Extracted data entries
-----
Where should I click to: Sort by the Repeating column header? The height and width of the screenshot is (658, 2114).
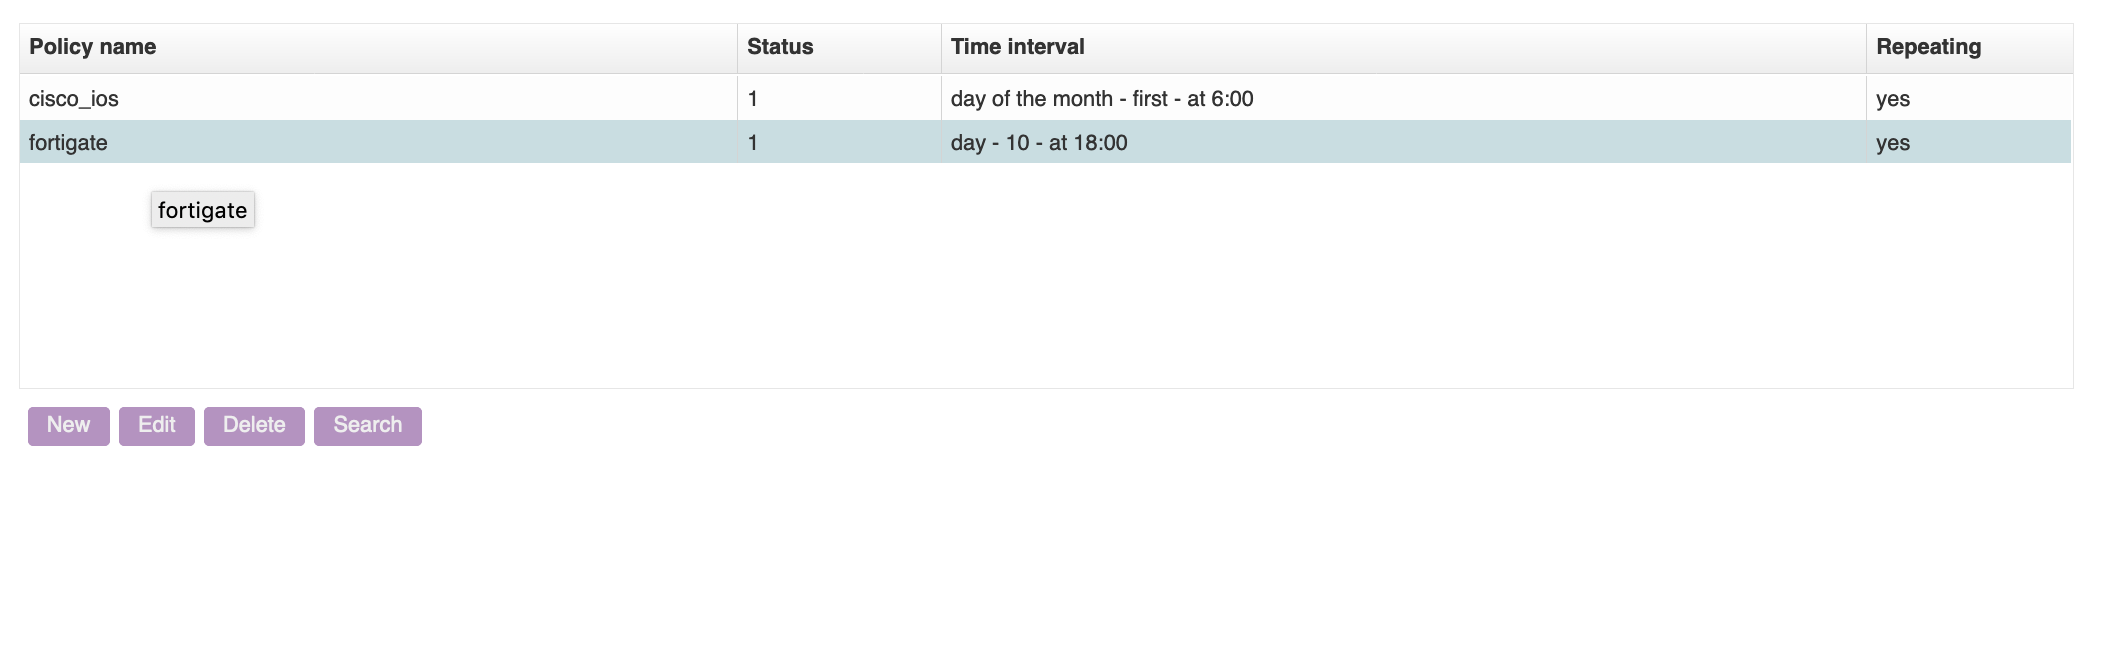click(x=1929, y=46)
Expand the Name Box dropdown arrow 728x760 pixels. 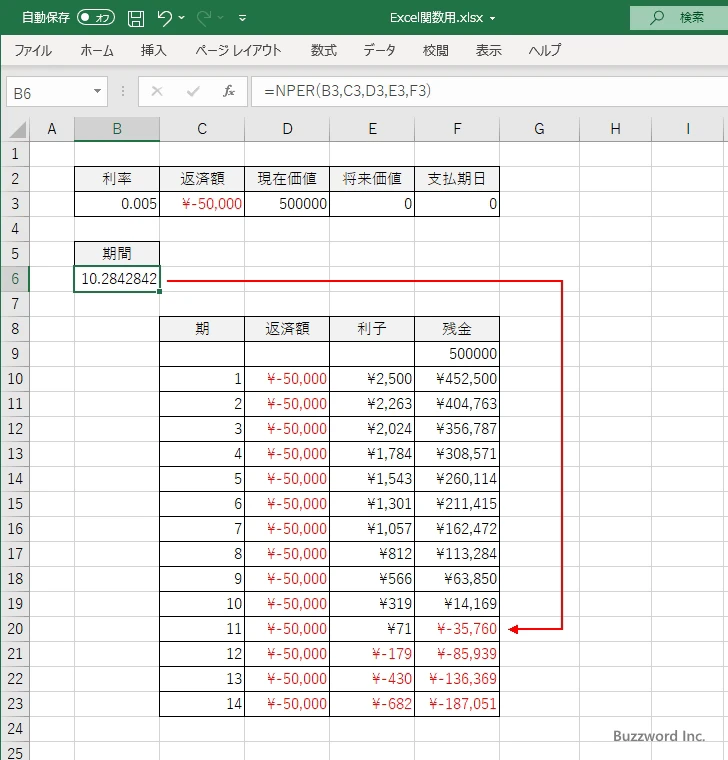pos(97,91)
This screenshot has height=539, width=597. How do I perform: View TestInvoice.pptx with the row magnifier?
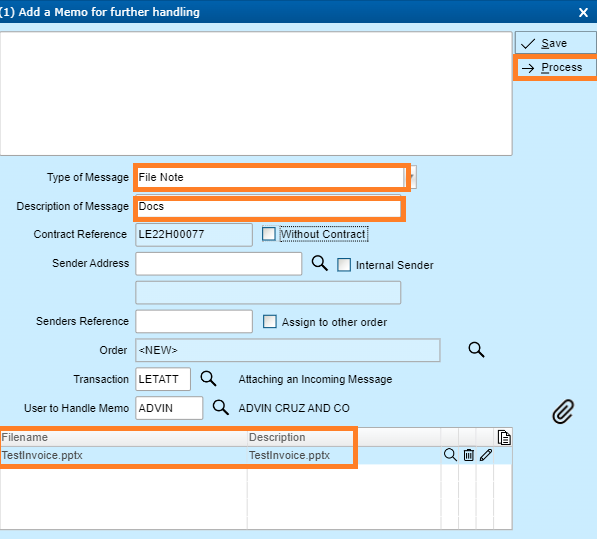pos(450,455)
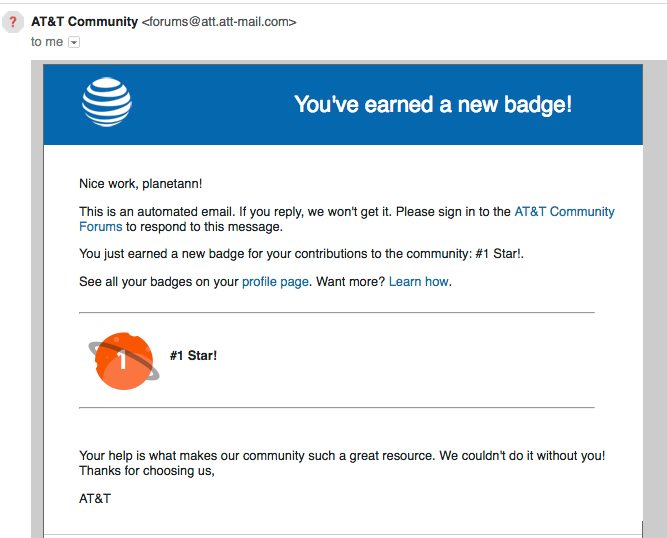Screen dimensions: 667x538
Task: Click the AT&T globe logo in banner
Action: [x=107, y=103]
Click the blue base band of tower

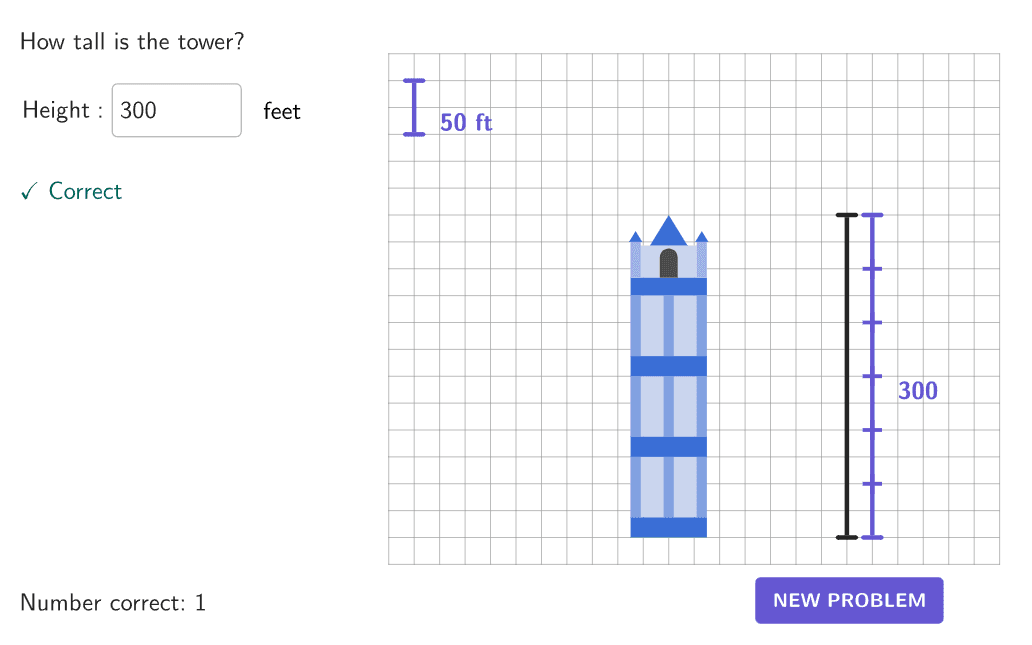click(669, 527)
-----
## Exercise aim
The lines to restate word for word run from the line that contains "This screenshot has" through the end of the entries above, both ends included. Leave out all pictures and write nothing else.

## Answer for the task
This screenshot has height=539, width=597. How do I perform: View TestInvoice.pptx with the row magnifier?
pos(450,455)
Screen dimensions: 667x538
Task: Click the AT&T globe logo in banner
Action: [x=107, y=103]
Click the blue base band of tower

click(669, 527)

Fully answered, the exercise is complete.